*Rows:*
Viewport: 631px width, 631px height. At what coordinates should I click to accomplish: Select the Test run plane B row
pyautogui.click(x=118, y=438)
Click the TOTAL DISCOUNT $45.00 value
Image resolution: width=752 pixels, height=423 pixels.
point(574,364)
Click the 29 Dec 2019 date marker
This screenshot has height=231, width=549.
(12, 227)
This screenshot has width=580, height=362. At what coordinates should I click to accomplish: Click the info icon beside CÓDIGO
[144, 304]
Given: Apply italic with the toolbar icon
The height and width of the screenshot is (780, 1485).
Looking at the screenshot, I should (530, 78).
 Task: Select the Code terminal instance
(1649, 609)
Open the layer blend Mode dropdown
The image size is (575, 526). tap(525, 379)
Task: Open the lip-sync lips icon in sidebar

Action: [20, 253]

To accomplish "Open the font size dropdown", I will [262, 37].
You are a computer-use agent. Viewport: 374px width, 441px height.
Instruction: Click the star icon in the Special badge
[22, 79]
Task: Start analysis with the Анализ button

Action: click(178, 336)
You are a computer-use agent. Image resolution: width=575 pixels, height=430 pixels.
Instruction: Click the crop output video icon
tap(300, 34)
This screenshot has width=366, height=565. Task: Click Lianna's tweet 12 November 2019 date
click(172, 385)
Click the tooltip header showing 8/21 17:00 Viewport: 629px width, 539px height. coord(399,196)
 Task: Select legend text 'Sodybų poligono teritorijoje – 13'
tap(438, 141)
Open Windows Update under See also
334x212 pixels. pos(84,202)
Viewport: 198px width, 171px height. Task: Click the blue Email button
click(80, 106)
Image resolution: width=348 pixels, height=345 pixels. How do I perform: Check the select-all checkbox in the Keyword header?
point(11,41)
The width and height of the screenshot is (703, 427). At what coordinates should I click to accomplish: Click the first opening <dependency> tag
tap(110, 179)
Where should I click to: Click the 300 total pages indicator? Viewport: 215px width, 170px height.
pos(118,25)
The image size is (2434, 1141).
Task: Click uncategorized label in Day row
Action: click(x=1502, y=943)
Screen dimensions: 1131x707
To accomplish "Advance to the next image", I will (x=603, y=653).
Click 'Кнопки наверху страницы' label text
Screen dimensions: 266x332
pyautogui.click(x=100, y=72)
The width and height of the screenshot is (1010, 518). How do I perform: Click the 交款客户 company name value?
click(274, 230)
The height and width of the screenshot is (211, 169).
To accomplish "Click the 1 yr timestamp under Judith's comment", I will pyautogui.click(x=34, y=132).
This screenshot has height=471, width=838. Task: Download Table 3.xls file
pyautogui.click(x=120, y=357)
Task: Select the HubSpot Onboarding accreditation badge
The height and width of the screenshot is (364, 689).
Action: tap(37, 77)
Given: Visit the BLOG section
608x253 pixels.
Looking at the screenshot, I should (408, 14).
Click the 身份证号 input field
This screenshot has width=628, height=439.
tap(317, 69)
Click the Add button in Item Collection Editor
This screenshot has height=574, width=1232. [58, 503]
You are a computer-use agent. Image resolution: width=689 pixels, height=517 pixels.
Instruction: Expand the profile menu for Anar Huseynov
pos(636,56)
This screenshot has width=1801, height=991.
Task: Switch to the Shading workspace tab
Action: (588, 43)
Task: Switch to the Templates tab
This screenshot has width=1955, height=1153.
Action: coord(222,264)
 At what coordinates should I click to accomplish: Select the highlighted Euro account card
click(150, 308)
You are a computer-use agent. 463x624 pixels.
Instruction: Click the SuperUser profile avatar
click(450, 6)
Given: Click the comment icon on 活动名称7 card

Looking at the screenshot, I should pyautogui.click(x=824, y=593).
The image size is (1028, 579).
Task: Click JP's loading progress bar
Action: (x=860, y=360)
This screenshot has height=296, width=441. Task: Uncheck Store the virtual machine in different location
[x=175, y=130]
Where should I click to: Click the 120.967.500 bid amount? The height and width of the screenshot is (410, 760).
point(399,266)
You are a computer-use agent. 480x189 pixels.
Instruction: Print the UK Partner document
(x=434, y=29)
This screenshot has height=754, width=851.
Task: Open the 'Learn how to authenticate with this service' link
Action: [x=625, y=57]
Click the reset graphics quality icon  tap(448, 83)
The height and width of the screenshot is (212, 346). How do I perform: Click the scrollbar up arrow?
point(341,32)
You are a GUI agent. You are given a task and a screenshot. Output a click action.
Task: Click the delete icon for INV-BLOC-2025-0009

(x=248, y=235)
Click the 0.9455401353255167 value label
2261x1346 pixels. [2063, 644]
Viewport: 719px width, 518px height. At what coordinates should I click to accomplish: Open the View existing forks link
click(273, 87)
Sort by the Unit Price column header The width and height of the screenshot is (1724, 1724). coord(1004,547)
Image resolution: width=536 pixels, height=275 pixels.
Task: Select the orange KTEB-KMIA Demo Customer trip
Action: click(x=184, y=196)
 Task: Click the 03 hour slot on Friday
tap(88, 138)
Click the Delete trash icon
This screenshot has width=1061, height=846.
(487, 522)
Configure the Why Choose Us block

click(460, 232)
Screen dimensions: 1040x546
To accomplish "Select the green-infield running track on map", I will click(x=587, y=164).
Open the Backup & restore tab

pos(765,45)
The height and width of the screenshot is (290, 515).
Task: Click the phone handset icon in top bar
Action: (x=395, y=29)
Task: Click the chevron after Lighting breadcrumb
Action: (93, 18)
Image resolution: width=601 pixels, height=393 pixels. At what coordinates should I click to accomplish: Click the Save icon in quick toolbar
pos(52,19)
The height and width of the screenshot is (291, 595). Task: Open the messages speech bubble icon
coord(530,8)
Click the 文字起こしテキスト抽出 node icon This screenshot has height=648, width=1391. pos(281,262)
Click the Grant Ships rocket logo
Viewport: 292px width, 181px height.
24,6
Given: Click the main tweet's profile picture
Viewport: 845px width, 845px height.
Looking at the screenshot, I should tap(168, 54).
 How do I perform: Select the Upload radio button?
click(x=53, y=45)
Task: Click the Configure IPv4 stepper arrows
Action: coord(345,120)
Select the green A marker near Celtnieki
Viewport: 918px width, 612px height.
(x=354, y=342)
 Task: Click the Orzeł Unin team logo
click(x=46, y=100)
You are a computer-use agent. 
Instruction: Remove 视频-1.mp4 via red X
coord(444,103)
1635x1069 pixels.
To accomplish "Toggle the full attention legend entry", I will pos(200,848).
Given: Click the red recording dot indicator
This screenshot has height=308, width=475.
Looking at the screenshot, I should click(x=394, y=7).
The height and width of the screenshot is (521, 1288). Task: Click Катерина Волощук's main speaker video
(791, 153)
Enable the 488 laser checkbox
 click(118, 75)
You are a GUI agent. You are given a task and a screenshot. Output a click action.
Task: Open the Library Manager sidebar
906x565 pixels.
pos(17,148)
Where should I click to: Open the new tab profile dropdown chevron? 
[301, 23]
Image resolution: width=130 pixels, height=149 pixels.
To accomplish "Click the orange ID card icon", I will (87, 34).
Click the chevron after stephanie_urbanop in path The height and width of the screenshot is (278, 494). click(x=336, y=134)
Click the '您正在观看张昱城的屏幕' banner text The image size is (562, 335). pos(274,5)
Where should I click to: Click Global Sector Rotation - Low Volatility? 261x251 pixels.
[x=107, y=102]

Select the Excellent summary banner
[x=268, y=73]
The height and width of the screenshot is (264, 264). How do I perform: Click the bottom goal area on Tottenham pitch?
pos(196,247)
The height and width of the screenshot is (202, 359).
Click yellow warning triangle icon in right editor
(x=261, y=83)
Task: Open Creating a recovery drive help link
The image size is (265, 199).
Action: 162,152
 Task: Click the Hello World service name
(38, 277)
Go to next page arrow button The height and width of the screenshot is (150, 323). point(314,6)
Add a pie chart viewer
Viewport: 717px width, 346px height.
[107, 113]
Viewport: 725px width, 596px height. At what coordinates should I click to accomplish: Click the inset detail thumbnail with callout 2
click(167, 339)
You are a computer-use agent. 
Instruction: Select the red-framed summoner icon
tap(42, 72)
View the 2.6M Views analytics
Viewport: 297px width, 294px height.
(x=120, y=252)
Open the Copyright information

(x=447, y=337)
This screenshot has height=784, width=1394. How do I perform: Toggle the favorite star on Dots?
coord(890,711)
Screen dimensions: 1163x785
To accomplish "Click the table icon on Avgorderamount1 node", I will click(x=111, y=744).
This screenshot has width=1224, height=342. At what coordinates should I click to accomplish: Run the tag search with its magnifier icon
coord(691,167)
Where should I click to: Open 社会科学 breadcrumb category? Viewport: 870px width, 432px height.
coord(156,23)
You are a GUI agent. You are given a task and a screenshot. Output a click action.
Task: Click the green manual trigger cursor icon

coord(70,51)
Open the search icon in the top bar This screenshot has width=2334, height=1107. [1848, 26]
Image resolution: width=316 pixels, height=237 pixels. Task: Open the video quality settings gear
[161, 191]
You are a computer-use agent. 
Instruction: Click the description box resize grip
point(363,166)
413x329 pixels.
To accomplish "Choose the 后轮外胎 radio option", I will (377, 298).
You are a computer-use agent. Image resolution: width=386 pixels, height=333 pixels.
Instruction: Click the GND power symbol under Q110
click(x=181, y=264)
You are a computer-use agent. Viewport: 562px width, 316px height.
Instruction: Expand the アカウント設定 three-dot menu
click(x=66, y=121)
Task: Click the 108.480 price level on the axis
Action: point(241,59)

*Aim:* Copy out verbatim every line from the one containing "413x329 pixels." through the last line of the records, including both.

*Answer for this exercise:*
413x329 pixels.
To accomplish "Choose the 后轮外胎 radio option", I will (377, 298).
You are a computer-use agent. Image resolution: width=386 pixels, height=333 pixels.
Instruction: Click the GND power symbol under Q110
click(x=181, y=264)
You are a computer-use agent. Viewport: 562px width, 316px height.
Instruction: Expand the アカウント設定 three-dot menu
click(x=66, y=121)
Task: Click the 108.480 price level on the axis
Action: point(241,59)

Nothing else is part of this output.